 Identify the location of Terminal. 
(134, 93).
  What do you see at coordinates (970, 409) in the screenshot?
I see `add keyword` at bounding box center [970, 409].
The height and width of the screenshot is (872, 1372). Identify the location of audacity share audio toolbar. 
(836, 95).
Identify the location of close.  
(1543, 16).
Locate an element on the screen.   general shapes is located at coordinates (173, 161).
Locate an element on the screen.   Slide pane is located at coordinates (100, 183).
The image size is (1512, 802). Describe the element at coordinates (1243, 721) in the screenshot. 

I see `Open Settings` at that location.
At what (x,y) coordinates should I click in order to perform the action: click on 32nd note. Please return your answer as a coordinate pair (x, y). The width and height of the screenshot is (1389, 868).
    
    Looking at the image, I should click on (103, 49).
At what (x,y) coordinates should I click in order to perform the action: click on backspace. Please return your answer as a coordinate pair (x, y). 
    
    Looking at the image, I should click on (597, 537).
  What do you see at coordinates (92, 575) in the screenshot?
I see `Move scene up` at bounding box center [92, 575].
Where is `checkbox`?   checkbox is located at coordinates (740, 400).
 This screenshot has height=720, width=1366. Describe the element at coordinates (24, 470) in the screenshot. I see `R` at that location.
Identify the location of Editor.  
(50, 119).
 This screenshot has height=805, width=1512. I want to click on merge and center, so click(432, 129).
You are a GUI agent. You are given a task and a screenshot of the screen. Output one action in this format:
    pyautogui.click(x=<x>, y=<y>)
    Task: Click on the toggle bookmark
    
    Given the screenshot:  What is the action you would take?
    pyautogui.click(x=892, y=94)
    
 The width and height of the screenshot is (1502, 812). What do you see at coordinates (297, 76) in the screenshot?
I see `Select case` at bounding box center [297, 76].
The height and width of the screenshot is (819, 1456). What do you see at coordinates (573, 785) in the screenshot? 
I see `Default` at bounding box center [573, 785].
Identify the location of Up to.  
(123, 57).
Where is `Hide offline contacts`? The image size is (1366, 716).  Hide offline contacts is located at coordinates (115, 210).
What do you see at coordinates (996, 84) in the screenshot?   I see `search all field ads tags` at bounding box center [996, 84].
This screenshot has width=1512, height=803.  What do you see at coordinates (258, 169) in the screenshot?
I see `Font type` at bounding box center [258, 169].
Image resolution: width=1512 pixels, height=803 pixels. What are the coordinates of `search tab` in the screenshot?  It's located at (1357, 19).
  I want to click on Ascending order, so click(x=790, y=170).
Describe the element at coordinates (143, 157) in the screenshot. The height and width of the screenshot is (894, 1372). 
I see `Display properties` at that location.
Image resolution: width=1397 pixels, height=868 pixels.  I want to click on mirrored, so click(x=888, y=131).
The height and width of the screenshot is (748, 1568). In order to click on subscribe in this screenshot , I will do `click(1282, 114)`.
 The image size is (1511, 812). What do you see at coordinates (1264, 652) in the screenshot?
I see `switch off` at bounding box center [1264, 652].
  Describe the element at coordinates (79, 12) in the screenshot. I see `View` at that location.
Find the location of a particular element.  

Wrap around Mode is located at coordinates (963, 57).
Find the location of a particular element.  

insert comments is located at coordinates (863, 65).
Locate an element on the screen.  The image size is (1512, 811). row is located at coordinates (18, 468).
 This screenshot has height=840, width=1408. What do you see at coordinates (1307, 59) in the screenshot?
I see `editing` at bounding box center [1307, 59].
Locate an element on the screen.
###
▶ _Task details_: Set out every line of the data above as a numbered list, skipping any blank lines.

▶ _Result for this task_:
1.  Identify the location of Terminal. 
2. (134, 93).
3.   What do you see at coordinates (970, 409) in the screenshot?
4. I see `add keyword` at bounding box center [970, 409].
5. The height and width of the screenshot is (872, 1372). Identify the location of audacity share audio toolbar. 
6. (836, 95).
7. Identify the location of close.  
8. (1543, 16).
9. Locate an element on the screen.   general shapes is located at coordinates (173, 161).
10. Locate an element on the screen.   Slide pane is located at coordinates (100, 183).
11. The image size is (1512, 802). Describe the element at coordinates (1243, 721) in the screenshot. 
12. I see `Open Settings` at that location.
13. At what (x,y) coordinates should I click in order to perform the action: click on 32nd note. Please return your answer as a coordinate pair (x, y). The width and height of the screenshot is (1389, 868).
14.     Looking at the image, I should click on (103, 49).
15. At what (x,y) coordinates should I click in order to perform the action: click on backspace. Please return your answer as a coordinate pair (x, y). 
16.     Looking at the image, I should click on (597, 537).
17.   What do you see at coordinates (92, 575) in the screenshot?
18. I see `Move scene up` at bounding box center [92, 575].
19. Where is `checkbox`?   checkbox is located at coordinates (740, 400).
20.  This screenshot has height=720, width=1366. Describe the element at coordinates (24, 470) in the screenshot. I see `R` at that location.
21. Identify the location of Editor.  
22. (50, 119).
23.  This screenshot has height=805, width=1512. I want to click on merge and center, so click(432, 129).
24. You are a GUI agent. You are given a task and a screenshot of the screen. Output one action in this format:
25.     pyautogui.click(x=<x>, y=<y>)
26.     Task: Click on the toggle bookmark
27.     Given the screenshot:  What is the action you would take?
28.     pyautogui.click(x=892, y=94)
29.  The width and height of the screenshot is (1502, 812). What do you see at coordinates (297, 76) in the screenshot?
30. I see `Select case` at bounding box center [297, 76].
31. The height and width of the screenshot is (819, 1456). What do you see at coordinates (573, 785) in the screenshot? 
32. I see `Default` at bounding box center [573, 785].
33. Identify the location of Up to.  
34. (123, 57).
35. Where is `Hide offline contacts`? The image size is (1366, 716).  Hide offline contacts is located at coordinates (115, 210).
36. What do you see at coordinates (996, 84) in the screenshot?   I see `search all field ads tags` at bounding box center [996, 84].
37. This screenshot has width=1512, height=803.  What do you see at coordinates (258, 169) in the screenshot?
38. I see `Font type` at bounding box center [258, 169].
39. Image resolution: width=1512 pixels, height=803 pixels. What are the coordinates of `search tab` in the screenshot?  It's located at (1357, 19).
40.   I want to click on Ascending order, so click(x=790, y=170).
41. Describe the element at coordinates (143, 157) in the screenshot. The height and width of the screenshot is (894, 1372). 
42. I see `Display properties` at that location.
43. Image resolution: width=1397 pixels, height=868 pixels.  I want to click on mirrored, so click(x=888, y=131).
44. The height and width of the screenshot is (748, 1568). In order to click on subscribe in this screenshot , I will do `click(1282, 114)`.
45.  The image size is (1511, 812). What do you see at coordinates (1264, 652) in the screenshot?
46. I see `switch off` at bounding box center [1264, 652].
47.   Describe the element at coordinates (79, 12) in the screenshot. I see `View` at that location.
48. Find the location of a particular element.  
49. Wrap around Mode is located at coordinates (963, 57).
50. Find the location of a particular element.  
51. insert comments is located at coordinates (863, 65).
52. Locate an element on the screen.  The image size is (1512, 811). row is located at coordinates (18, 468).
53.  This screenshot has height=840, width=1408. What do you see at coordinates (1307, 59) in the screenshot?
54. I see `editing` at bounding box center [1307, 59].
55. Locate an element on the screen.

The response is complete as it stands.